Social Psychology

Social Cognition: Social cognition concerns our understanding of social situations.  How do we think about other people and how do we make sense of social situations.

Impression Formation: Impression formation concerns the evaluative judgments we make of other people.  These judgments are effected by...
Mere Exposure Effect: Mere familiarity with someone makes you like them more.  We like people we spend a lot of time with partly just because we spend a lot of time with them.

Primacy Effect: The intial judgment we make of someone powerfully influences all other judgments we make of that person.

Confirmation Bias: We tend to seek evidence that confirms our intitial impressions of people and to discount evidence that disconfirms our initial impression of people.

Self-fulfilling Prophecies: Sometimes our opinions of other people causes them to behave in ways that confirms those intial impressions.

Attribution Theory: Attribution theory concerns how people explain the causes of other people's behaviors.  One broad way of thinking about other people's behaviors is that they can be caused by characteristics of the personality or by characteristics of the situation.
Internal attribution: An internal attribution means that you've concluded that the person's behavior reflects their personality

External attribution: An external attribution means that you've concluded that the person's behavior reflects the situation.
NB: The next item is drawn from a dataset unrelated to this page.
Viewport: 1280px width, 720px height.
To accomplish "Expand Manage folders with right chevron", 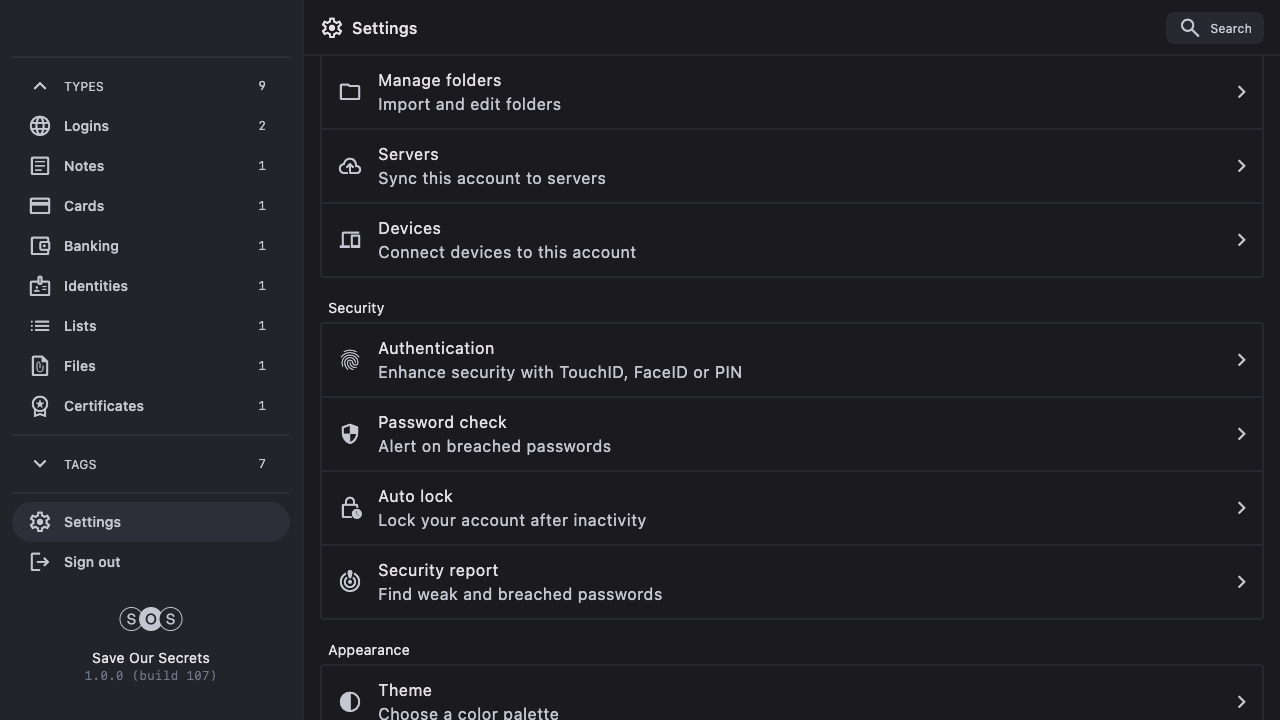I will pos(1241,92).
How do people make these decisions?  One theory says that people are fairly rational in making these decisions.  For instance according to Kelly's (1973) theory people make use of information about consistency, distinctiveness and consensus information.
Consistency: Does this person always behave this way in this situation?
Disinctiveness: Does this person act this way in other situations as well?
Consensus: Do other people act this way as well?
While people do rely on this sort of information they also tend to fall prey to certain biases in attribution reasoning.
Fundamental Attribution Error: Tendency to over-emphasize internal causes for other people's behavior.
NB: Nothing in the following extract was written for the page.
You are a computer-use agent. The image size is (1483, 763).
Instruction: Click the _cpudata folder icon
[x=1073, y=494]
Self-Serving Bias: Tendency to emphasize internal explanations for our good behavior and external explanations for our bad behavior.
 

Attitude Formation

Attitudes include

Elaboration Likelihood Model: Use both central cues and peripheral cues depending on how involved you are in issue or how important it is to you.
Central Cues: Direct cues include the logic of the argument, the persuasiveness of the evidence, etc.
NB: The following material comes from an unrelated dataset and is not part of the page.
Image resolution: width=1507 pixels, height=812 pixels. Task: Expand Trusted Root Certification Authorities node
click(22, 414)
Peripheral Cues: Peripheral cues are cues related to how likely the argument is to be correct but not directly.  Length of the argument, how much you like, respect, trust the person making the argument, etc.

Cognitive Dissonance
Cogntive dissonance is one approach that can at times be used to influence other people. The idea is that when people's behaviors and and beliefs do not coincide it makes them feel uncomfortable, a feeling called cognitive dissonance.  When that happens people will be motivated to change either their behavior or their beliefs.